Written instruction: Could you copy out every one of the rows below, word for word, keeping each line unchanged?

Records for processing:
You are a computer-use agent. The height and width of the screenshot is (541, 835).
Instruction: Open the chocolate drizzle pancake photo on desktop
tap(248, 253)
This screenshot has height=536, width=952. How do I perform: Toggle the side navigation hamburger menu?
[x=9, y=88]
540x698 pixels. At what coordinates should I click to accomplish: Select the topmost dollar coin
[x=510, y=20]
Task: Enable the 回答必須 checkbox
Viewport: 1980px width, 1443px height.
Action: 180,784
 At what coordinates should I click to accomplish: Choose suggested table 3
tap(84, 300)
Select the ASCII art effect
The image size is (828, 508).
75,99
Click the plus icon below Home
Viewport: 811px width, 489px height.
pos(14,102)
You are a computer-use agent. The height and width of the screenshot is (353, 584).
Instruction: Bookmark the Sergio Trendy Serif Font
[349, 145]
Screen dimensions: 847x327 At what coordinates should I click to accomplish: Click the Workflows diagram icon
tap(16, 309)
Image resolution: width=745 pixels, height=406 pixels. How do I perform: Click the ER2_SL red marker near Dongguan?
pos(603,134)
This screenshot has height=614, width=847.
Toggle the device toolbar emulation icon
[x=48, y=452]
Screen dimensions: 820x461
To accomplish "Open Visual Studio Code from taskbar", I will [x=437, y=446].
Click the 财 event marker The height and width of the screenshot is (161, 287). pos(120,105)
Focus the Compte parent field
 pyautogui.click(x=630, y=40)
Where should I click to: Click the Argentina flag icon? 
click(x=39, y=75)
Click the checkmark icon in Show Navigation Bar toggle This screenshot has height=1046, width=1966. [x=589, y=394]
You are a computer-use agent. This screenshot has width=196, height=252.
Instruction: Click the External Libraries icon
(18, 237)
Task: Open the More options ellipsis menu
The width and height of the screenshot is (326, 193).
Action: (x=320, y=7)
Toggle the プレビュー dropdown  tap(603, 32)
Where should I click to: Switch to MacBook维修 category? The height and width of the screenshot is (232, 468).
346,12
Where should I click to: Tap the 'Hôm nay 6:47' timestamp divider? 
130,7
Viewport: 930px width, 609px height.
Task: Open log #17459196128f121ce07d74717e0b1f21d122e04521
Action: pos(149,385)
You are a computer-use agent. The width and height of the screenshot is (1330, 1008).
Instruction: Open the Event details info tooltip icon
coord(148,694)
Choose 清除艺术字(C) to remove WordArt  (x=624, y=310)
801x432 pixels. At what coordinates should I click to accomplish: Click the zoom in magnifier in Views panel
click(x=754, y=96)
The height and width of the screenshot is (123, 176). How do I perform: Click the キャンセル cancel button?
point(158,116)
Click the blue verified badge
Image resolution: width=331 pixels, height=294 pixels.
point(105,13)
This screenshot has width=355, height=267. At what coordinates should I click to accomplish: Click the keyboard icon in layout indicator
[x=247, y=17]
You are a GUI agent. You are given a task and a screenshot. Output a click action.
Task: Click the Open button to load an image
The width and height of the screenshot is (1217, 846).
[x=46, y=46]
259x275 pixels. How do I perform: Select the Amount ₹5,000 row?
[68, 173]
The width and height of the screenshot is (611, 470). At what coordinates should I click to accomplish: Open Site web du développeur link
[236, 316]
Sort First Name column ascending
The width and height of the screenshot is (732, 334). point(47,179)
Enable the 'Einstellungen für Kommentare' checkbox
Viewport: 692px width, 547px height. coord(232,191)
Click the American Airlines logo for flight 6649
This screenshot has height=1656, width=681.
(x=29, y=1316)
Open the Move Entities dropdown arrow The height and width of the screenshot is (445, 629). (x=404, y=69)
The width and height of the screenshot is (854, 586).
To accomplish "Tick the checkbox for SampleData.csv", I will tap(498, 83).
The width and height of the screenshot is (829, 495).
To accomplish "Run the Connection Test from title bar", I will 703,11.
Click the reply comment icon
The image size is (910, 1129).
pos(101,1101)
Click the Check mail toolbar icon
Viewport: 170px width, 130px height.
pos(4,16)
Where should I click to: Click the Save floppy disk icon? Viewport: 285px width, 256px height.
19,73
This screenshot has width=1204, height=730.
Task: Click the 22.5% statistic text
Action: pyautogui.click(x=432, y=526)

Completed exercise:
You are a computer-use agent. The height and width of the screenshot is (541, 835).
Instruction: Open the chocolate drizzle pancake photo on desktop
tap(248, 253)
This screenshot has height=536, width=952. How do I perform: Toggle the side navigation hamburger menu?
[x=9, y=88]
540x698 pixels. At what coordinates should I click to accomplish: Select the topmost dollar coin
[x=510, y=20]
Task: Enable the 回答必須 checkbox
Viewport: 1980px width, 1443px height.
Action: 180,784
 At what coordinates should I click to accomplish: Choose suggested table 3
tap(84, 300)
Select the ASCII art effect
The image size is (828, 508).
75,99
Click the plus icon below Home
Viewport: 811px width, 489px height.
pos(14,102)
You are a computer-use agent. The height and width of the screenshot is (353, 584).
Instruction: Bookmark the Sergio Trendy Serif Font
[349, 145]
Screen dimensions: 847x327 At what coordinates should I click to accomplish: Click the Workflows diagram icon
tap(16, 309)
Image resolution: width=745 pixels, height=406 pixels. How do I perform: Click the ER2_SL red marker near Dongguan?
pos(603,134)
This screenshot has height=614, width=847.
Toggle the device toolbar emulation icon
[x=48, y=452]
Screen dimensions: 820x461
To accomplish "Open Visual Studio Code from taskbar", I will [x=437, y=446].
Click the 财 event marker The height and width of the screenshot is (161, 287). pos(120,105)
Focus the Compte parent field
 pyautogui.click(x=630, y=40)
Where should I click to: Click the Argentina flag icon? 
click(x=39, y=75)
Click the checkmark icon in Show Navigation Bar toggle This screenshot has height=1046, width=1966. [x=589, y=394]
You are a computer-use agent. This screenshot has width=196, height=252.
Instruction: Click the External Libraries icon
(18, 237)
Task: Open the More options ellipsis menu
The width and height of the screenshot is (326, 193).
Action: (x=320, y=7)
Toggle the プレビュー dropdown  tap(603, 32)
Where should I click to: Switch to MacBook维修 category? The height and width of the screenshot is (232, 468).
346,12
Where should I click to: Tap the 'Hôm nay 6:47' timestamp divider? 
130,7
Viewport: 930px width, 609px height.
Task: Open log #17459196128f121ce07d74717e0b1f21d122e04521
Action: pos(149,385)
You are a computer-use agent. The width and height of the screenshot is (1330, 1008).
Instruction: Open the Event details info tooltip icon
coord(148,694)
Choose 清除艺术字(C) to remove WordArt  (x=624, y=310)
801x432 pixels. At what coordinates should I click to accomplish: Click the zoom in magnifier in Views panel
click(x=754, y=96)
The height and width of the screenshot is (123, 176). How do I perform: Click the キャンセル cancel button?
point(158,116)
Click the blue verified badge
Image resolution: width=331 pixels, height=294 pixels.
point(105,13)
This screenshot has width=355, height=267. At what coordinates should I click to accomplish: Click the keyboard icon in layout indicator
[x=247, y=17]
You are a GUI agent. You are given a task and a screenshot. Output a click action.
Task: Click the Open button to load an image
The width and height of the screenshot is (1217, 846).
[x=46, y=46]
259x275 pixels. How do I perform: Select the Amount ₹5,000 row?
[68, 173]
The width and height of the screenshot is (611, 470). At what coordinates should I click to accomplish: Open Site web du développeur link
[236, 316]
Sort First Name column ascending
The width and height of the screenshot is (732, 334). point(47,179)
Enable the 'Einstellungen für Kommentare' checkbox
Viewport: 692px width, 547px height. coord(232,191)
Click the American Airlines logo for flight 6649
This screenshot has height=1656, width=681.
(x=29, y=1316)
Open the Move Entities dropdown arrow The height and width of the screenshot is (445, 629). (x=404, y=69)
The width and height of the screenshot is (854, 586).
To accomplish "Tick the checkbox for SampleData.csv", I will tap(498, 83).
The width and height of the screenshot is (829, 495).
To accomplish "Run the Connection Test from title bar", I will 703,11.
Click the reply comment icon
The image size is (910, 1129).
pos(101,1101)
Click the Check mail toolbar icon
Viewport: 170px width, 130px height.
pos(4,16)
Where should I click to: Click the Save floppy disk icon? Viewport: 285px width, 256px height.
19,73
This screenshot has width=1204, height=730.
Task: Click the 22.5% statistic text
Action: pyautogui.click(x=432, y=526)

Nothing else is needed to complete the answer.